Travel and Health Part 1.

Blog Post #4 is finally here for your amusement. Please resist the urge to skip to the bottom of the page to check out the ending joke(s) which have become a long-time tradition of my blog (a 4 month long-time tradition). Coming up with original jokes is not easy. I have moments of hilarity when chatting with friends but it seldom translates to written jokes. Many of those jokes are also way too inappropriate for the blog of a Registered Nurse and socially conscious amateur writer. That is why the jokes posted here tend to be cheesy, childish, corny and/or stupid. I wouldn’t even read them if I were you.

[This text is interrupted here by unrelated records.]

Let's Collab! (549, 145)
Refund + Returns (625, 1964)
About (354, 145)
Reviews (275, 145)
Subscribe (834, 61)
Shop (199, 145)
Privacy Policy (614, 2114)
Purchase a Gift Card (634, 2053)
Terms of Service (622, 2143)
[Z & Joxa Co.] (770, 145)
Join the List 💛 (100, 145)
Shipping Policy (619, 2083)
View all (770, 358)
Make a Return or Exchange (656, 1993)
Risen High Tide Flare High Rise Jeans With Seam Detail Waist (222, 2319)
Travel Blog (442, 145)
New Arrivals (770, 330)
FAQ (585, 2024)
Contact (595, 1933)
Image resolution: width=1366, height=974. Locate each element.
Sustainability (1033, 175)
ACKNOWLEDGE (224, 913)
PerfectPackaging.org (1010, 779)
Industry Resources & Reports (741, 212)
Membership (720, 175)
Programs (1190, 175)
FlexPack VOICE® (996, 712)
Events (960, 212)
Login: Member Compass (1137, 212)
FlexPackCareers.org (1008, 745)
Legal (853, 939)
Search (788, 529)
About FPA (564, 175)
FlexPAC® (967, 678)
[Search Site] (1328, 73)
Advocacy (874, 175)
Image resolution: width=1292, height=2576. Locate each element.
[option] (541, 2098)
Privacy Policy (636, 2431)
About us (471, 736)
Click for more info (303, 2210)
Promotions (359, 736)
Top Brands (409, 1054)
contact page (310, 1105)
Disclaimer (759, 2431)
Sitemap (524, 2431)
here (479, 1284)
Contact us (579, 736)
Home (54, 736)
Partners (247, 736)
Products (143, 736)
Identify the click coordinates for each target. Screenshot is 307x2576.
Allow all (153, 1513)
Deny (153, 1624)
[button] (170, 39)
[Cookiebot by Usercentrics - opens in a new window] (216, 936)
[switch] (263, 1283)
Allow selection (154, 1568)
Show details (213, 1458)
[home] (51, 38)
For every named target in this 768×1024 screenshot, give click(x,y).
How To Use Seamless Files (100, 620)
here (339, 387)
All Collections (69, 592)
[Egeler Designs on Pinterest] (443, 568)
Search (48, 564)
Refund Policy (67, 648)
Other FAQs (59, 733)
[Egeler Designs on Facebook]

I’m excited to write about two of my absolute passions; travel and health. One of the reasons I haven’t posted for some time is that I haven’t been home much. My wife and I recently took a road trip to Seattle to watch a couple of baseball games. We then headed to her home town of Kamloops to visit with friends and family. There was a time when we would treat these road trips as vacations. “Bye bye nutritious healthy diet” and “I’ll exercise when I get back home” was our general attitude. When I was in nursing school, that mindset worked fine. We’d eat well and exercise regularly when we were at home and in our routine. Then we’d get the opportunity to take a road trip or hop on a plane and we could leave the routine behind with little effect (we were also much younger). The problem came after nursing school when road trips and travel opportunities became more frequent. We’d spend four to seven days on the road eating badly and ignoring exercise. We’d return home sluggish, bloated, and tired with little energy. Then it was time to return to work….feeling worse than before our time off. We needed a vacation from our vacation.

The Change

Tired of this yo-yo cycle, I made a conscious decision to pursue fitness and nutrition on my travels. It didn’t mean following a detailed regiment or skipping good food and drink. It just meant getting in my exercise and finding moderation in my diet. The ultimate goal was feeling good and having energy, making my travel time that much more enjoyable. As any change requires, it started with a mindset.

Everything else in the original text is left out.